De partneralimentatie
Nu gebleken is dat de man slechts voor een deel kan bijdragen in de door de vrouw verzochte kinderalimentatie, komt de rechtbank niet toe aan de beoordeling van het verzoek van de vrouw om de man te veroordelen tot een bijdrage in het levensonderhoud van de vrouw. De man heeft immers onvoldoende draagkracht om hierin te voorzien. Het verzoek van de vrouw hiertoe zal dan ook worden afgewezen.
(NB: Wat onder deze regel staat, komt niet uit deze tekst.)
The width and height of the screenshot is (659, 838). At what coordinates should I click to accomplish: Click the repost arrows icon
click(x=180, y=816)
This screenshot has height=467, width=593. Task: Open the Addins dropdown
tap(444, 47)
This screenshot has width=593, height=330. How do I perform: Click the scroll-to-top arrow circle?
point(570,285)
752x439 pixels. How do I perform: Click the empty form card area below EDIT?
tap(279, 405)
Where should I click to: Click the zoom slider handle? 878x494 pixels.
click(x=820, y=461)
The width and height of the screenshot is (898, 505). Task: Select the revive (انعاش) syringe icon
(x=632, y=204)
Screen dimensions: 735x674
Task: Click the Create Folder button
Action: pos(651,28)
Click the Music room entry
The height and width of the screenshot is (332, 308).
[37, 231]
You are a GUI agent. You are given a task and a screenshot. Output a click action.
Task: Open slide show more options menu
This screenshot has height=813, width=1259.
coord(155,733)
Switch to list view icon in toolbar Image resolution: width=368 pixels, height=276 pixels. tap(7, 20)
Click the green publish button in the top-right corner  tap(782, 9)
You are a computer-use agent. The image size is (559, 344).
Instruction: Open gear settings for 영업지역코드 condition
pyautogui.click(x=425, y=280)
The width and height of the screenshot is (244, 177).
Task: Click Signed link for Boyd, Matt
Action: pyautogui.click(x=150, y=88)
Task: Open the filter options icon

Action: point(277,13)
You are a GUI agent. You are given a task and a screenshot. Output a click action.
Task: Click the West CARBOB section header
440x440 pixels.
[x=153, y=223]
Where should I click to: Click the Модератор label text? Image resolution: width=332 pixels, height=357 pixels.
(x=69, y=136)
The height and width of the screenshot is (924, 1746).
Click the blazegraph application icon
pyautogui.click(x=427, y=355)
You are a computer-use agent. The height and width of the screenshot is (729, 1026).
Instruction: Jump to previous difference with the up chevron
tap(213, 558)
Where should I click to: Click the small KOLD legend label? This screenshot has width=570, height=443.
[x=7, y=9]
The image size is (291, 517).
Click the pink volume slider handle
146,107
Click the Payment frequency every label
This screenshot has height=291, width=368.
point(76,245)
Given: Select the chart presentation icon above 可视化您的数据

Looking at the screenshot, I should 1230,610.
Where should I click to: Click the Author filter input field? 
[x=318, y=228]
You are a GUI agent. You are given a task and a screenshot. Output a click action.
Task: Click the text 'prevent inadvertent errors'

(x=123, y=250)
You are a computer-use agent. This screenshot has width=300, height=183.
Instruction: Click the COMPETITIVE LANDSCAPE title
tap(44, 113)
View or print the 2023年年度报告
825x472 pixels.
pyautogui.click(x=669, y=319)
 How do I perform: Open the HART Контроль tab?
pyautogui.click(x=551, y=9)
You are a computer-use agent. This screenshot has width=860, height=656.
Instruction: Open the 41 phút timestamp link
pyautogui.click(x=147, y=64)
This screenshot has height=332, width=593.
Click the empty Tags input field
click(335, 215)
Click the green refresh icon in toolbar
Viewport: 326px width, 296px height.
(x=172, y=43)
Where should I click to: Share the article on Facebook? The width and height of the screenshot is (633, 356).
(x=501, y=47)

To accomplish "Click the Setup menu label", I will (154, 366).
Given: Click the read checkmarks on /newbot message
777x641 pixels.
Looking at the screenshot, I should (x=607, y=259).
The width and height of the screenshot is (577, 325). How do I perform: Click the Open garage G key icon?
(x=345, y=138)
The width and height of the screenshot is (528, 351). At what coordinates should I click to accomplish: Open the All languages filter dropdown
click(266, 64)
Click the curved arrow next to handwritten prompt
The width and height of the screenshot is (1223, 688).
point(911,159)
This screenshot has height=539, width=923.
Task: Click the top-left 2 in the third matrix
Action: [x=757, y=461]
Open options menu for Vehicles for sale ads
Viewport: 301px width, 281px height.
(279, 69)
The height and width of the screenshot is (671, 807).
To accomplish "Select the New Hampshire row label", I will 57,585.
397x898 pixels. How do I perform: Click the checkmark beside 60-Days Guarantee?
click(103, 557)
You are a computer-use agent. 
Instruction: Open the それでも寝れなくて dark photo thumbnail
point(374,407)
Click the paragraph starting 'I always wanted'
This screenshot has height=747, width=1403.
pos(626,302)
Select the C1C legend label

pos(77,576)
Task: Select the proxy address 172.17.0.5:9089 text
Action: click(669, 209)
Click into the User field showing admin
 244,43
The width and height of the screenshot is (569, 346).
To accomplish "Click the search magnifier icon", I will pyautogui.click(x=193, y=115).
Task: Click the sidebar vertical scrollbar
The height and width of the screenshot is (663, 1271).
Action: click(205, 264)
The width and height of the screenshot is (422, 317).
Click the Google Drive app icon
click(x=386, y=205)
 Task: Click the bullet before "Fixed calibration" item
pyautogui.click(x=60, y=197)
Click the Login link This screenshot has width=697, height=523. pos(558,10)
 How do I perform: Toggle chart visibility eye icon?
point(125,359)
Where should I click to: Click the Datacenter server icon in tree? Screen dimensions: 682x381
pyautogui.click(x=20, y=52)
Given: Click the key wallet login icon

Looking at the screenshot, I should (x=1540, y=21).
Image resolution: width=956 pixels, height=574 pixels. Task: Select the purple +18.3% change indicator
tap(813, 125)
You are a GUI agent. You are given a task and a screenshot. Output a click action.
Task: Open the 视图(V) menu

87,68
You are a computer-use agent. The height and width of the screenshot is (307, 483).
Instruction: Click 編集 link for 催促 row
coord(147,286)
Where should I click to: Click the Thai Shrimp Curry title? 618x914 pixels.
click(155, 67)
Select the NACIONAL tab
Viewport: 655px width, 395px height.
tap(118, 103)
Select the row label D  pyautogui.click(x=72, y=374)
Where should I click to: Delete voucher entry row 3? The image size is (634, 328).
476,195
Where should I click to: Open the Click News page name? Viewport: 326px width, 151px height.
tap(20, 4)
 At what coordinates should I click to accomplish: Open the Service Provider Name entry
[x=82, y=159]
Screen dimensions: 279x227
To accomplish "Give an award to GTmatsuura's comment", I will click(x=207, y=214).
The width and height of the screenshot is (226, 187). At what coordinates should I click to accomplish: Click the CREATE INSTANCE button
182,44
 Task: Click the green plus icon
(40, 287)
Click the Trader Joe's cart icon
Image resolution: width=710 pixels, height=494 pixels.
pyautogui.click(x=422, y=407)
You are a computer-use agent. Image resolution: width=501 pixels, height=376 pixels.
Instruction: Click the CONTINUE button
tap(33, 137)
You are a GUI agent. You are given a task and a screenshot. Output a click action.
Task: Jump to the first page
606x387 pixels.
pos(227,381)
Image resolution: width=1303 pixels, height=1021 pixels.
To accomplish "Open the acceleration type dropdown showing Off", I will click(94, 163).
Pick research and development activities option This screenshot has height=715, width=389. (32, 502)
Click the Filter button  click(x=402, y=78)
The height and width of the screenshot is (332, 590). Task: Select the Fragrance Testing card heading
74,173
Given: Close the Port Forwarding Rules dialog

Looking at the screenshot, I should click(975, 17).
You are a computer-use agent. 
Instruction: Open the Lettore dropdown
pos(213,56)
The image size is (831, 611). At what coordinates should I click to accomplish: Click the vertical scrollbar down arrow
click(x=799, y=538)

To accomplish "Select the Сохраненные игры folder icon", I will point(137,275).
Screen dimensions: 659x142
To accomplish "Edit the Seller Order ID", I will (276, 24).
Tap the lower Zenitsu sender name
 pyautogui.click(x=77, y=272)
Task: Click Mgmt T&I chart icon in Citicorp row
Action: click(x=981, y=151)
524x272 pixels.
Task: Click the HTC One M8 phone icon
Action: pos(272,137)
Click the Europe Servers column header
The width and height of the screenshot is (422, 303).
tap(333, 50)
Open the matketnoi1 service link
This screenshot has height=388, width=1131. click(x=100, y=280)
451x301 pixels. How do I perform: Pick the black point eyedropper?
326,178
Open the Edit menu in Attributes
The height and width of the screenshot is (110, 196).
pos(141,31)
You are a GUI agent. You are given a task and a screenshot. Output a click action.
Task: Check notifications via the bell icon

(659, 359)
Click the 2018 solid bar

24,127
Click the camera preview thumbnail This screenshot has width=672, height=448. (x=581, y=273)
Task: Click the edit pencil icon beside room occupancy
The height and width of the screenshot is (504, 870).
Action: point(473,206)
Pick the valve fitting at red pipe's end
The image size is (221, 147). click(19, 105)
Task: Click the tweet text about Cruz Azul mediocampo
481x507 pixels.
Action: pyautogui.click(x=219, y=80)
Ten aanzien van de proceskosten
De rechtbank zal de proceskosten tussen partijen (echtelieden) compenseren.
5. De beslissing
De rechtbank:
5.1. bepaalt dat de man aan de vrouw met ingang van heden een voorlopige bijdrage in de kosten van verzorging en opvoeding van voornoemde minderjarige zal betalen van € 359,- (driehonderd en negenenvijftig euro) per maand, bij vooruitbetaling te voldoen;
5.2. compenseert de proceskosten zodat ieder van partijen de eigen proceskosten draagt;
5.3. verklaart deze beschikking uitvoer bij voorraad;
5.4. wijst het meer of anders verzochte af.
Deze beschikking is gegeven door mr. A. Eerdhuijzen, tevens kinderrechter, en uitgesproken op de openbare terechtzitting van woensdag 03 oktober 2012.